Fluorine‑Made Defects Speed Up Chloride Cleanup in Water

Tue Jun 23 2026
Scientists have found a new way to clean chloride‑rich water faster by tweaking the atoms inside a copper‑phosphide material. Instead of adding extra conductive layers, they inserted tiny amounts of fluorine into the crystal structure. This change distorts the lattice and creates missing phosphorus atoms, forming two kinds of defects that work together. The dual‑defect design reshapes how electrons move through the material, making it conduct electricity better. It also attracts chloride ions more strongly and lowers the energy needed for those ions to hop from one spot to another. As a result, the material pulls chloride out of water much quicker than ordinary electrodes.

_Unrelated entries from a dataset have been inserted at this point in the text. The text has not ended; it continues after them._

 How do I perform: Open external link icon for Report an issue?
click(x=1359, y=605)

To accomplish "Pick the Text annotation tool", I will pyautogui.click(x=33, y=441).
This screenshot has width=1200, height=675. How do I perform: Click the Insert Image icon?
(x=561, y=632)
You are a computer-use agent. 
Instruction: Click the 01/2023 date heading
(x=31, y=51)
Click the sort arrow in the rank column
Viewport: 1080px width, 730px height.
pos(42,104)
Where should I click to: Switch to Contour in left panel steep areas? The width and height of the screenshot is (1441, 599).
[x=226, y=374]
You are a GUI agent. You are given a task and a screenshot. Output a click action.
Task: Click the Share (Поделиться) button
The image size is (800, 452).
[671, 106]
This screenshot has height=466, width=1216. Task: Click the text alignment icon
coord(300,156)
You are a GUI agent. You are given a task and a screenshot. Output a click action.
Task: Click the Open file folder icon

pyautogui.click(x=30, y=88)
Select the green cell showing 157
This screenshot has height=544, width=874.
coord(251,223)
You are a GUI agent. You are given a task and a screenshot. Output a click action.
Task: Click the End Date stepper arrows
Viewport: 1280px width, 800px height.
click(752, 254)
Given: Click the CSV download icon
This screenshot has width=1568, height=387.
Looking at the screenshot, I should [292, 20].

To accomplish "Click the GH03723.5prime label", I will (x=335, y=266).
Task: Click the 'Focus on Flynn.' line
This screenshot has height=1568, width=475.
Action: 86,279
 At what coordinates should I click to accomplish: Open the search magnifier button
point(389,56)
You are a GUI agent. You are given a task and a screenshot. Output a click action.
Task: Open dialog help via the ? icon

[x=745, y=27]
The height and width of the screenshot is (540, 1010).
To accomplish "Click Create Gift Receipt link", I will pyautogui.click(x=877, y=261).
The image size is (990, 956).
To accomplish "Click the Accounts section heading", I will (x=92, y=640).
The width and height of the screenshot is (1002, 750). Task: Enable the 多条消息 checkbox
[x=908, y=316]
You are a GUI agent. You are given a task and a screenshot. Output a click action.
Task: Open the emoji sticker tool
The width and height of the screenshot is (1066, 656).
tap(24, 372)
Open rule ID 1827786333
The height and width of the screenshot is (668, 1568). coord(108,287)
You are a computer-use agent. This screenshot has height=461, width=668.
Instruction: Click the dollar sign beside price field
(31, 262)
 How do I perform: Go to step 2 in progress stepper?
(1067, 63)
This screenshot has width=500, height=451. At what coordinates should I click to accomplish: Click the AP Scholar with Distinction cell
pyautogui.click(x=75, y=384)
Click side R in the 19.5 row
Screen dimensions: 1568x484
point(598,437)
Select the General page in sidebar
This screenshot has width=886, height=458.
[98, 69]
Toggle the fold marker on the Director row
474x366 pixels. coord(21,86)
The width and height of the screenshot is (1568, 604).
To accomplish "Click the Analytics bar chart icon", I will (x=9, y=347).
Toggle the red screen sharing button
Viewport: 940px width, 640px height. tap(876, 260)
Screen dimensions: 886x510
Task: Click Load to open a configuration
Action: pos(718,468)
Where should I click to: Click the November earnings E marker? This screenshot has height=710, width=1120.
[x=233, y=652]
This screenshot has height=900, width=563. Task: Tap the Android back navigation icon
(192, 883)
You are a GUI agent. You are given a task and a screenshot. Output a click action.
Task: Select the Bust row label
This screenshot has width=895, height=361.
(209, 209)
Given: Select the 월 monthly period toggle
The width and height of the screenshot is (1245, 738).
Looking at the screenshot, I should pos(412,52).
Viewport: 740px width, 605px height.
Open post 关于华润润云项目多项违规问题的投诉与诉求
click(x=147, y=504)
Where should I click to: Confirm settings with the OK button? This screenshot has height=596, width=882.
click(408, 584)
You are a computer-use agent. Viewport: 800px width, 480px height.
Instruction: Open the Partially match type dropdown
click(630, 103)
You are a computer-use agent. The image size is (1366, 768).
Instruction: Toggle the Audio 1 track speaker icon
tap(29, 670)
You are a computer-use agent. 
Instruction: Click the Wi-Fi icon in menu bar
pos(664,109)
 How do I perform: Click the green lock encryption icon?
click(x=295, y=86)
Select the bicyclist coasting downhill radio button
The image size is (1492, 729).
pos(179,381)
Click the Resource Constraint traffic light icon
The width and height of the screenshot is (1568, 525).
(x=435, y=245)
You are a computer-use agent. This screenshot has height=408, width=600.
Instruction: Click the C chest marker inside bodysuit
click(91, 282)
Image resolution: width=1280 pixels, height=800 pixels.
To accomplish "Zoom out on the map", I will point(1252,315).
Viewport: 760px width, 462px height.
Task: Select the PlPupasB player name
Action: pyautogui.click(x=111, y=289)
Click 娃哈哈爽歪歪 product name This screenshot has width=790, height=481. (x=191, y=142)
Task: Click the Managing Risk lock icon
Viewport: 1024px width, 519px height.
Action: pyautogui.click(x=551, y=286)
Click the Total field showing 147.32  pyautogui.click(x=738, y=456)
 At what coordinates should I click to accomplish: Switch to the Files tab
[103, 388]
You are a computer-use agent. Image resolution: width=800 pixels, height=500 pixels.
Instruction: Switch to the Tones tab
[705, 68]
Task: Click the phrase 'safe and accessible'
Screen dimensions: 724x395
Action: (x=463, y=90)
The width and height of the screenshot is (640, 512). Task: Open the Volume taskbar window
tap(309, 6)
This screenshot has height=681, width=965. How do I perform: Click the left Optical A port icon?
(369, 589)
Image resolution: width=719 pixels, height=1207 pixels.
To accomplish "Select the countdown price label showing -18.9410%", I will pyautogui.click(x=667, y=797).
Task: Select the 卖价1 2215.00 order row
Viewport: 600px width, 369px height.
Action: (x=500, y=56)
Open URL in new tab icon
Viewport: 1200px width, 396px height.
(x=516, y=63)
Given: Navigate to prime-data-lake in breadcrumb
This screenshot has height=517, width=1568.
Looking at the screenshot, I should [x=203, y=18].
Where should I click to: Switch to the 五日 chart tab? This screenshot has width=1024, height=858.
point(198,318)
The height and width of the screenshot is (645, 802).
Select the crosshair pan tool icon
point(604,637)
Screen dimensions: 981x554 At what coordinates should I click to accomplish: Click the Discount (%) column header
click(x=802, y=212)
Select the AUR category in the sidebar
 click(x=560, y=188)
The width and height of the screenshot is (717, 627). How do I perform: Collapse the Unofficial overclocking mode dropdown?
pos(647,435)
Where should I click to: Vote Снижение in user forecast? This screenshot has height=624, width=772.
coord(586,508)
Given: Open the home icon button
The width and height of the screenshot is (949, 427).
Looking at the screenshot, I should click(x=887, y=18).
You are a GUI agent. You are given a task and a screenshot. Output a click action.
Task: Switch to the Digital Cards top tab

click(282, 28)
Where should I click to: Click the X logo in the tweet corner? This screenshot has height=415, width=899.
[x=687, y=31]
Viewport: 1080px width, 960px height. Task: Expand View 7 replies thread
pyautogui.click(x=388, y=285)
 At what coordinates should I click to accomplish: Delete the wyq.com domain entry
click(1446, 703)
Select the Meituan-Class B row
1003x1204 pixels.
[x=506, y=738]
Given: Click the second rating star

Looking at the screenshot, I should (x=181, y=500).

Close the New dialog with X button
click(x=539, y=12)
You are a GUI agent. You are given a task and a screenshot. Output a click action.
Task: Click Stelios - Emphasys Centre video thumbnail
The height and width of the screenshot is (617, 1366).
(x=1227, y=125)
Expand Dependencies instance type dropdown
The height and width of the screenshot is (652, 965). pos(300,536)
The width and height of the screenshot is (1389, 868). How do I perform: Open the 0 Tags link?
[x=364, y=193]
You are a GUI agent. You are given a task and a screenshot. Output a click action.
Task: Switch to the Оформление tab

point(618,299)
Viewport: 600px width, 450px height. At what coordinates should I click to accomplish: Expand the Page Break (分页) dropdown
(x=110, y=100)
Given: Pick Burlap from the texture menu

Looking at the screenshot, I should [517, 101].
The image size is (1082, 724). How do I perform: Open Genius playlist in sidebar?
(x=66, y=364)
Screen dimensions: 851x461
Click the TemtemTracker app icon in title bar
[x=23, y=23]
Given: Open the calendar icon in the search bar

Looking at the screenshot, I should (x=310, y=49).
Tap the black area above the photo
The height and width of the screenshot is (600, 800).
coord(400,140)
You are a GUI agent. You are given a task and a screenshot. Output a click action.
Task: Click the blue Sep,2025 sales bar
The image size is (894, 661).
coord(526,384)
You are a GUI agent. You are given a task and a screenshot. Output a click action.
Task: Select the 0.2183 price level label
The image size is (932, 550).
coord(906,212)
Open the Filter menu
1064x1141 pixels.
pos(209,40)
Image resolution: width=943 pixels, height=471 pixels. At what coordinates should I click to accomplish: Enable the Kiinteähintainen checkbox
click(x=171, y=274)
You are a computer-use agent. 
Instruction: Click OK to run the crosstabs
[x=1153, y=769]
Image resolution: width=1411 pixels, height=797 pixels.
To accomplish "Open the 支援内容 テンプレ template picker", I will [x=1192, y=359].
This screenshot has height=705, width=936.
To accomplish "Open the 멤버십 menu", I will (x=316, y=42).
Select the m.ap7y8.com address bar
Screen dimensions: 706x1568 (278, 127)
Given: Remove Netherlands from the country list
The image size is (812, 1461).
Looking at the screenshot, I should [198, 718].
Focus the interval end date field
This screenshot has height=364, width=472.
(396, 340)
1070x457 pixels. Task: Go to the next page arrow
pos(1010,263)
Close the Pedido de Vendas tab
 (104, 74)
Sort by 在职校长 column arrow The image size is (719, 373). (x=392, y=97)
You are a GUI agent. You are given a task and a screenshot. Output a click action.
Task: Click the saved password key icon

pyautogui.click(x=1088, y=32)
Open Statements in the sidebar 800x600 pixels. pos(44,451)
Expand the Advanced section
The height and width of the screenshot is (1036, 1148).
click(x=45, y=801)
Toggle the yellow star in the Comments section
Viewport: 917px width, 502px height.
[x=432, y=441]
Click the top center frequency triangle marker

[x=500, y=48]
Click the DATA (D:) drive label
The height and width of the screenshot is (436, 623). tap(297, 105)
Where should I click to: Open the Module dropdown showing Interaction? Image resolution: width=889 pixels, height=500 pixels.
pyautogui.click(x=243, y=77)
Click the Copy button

Experiments show that this fluorine‑doped copper phosphide can remove chloride at a rate of about 0. 106 milligrams per square centimeter each minute, and it can handle a total removal of over 3 milligrams per square centimeter on its surface. After seventy repeated cleaning cycles, the electrode still keeps more than 95 percent of its original ability. The research highlights that internal changes at the atomic level—rather than external additives—can unlock faster reactions in electrochemical water treatment. By engineering both the composition and defects inside a material, scientists can overcome kinetic limits that have long slowed down practical chloride removal. This breakthrough offers a promising route toward more efficient, durable systems for protecting water supplies and the environment.